The KnobKraft Orm is a C++ program, and the whole program logic, MIDI communication, and even some synthesizer implementations are contained in various C++ submodules. So normally, to add a device to the Orm you would need to create a new C++ module. As an example, here is a link to my implementation of the Yamaha RefaceDX: https://github.com/christofmuc/MidiKraft-yamaha-refacedx
Implementing each device as its own C++ module quickly became too much effort, and honestly also repetitive, so to the power of abstraction I decided to create one "last" device in C++: The GenericAdaptation class.
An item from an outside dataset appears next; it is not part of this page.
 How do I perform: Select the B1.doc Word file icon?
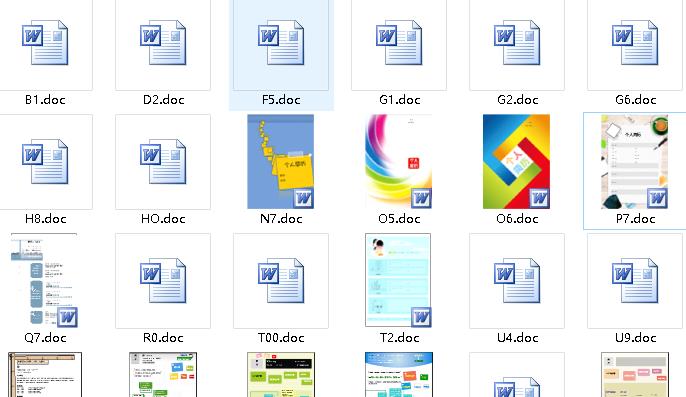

This class implements all functions the C++ program expects, but delegates the execution of the function into a loaded Python script which implements a fixed list of functions (some of them are optional, some must be present for the module to work).
Technically, the C++ program uses Python in so called embedded mode, and the Python interpreter is executed in the same process as the main program, which is why you sadly can also crash or hang the main program by making mistakes in the Python code. Don't worry, it happens to everybody.